API TR 2578-2017 pdf free download.Flow Conditioner Installation and Effects on Turbine Meters.
Turbine meters are used extensively for the custody transfer of liquid hydrocarbons worldwide. The potential impact of inaccurate volumetric measurement due to improper turbine meter flow conditioning and installation effects could be significant. Flow conditioners and flow conditioning are designed to substantially reduce installation and operational effects. Phase II testing concentrated on operational effects. Phase I results on installation effects (for example, three elbows out of plane) were covered first in an addendum to API MPMS Chapter 5.3, and then included in Section The purpose of this Technical Report (TR) is to provide a summary of flow conditioning testing performed on turbine meters in liquid hydrocarbons.
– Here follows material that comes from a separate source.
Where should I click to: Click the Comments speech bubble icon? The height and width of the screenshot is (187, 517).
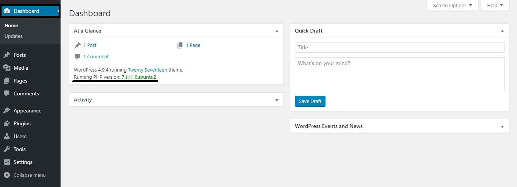[6, 94]
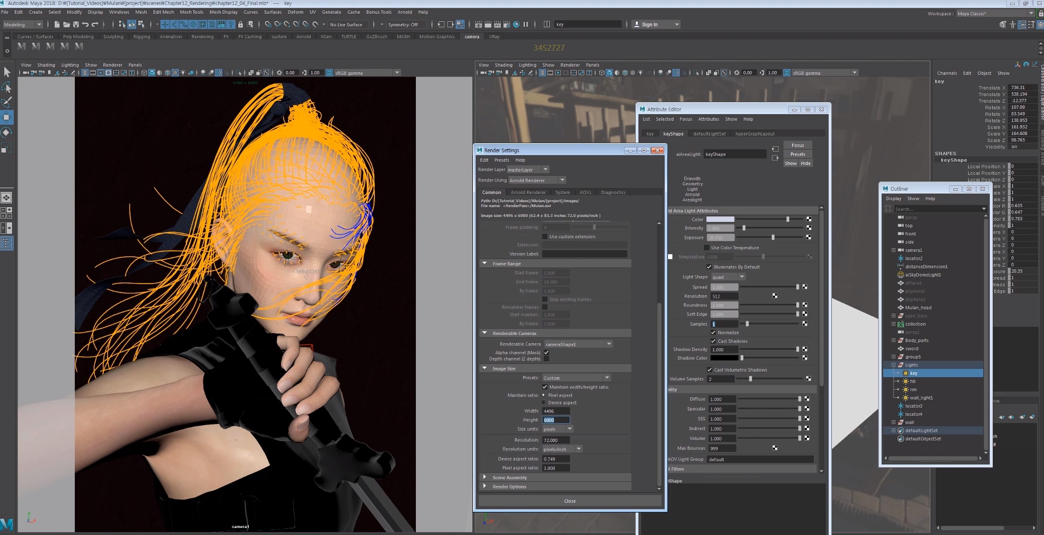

Initial testing was conducted in water, and those findings were included as an addendum to API MPMS Chapter 5.3 in 2009; subsequent testing in hydrocarbon liquids was carried out through July 2016. Phase II testing focused on operational effects, specifically the relationship of strainer design, strainer basket disturbances, flow conditioning, and how they affected the flow meter deviations in hydrocarbon applications (viscosities, densities, and Reynolds number). Phase II testing focused on four flow conditioners: one tube bundle and three high-performance flow conditioners. High-performance flow conditioners are defined as those that provide pseudo-fully developed flow in laboratory and field piping configurations. Their performance in various distorted flow profiles was measured by determining meter factor deviations. Installation and operational effects were created with piping geometry, various strainer designs, and various blockages. Obstructions were placed in the strainer basket, as illustrated in the strainer blockage replication obstructions shown in Figure 2. Multiple turbine meters were used in the testing, including flat-bladed (unrimmed and rimmed) and helical types.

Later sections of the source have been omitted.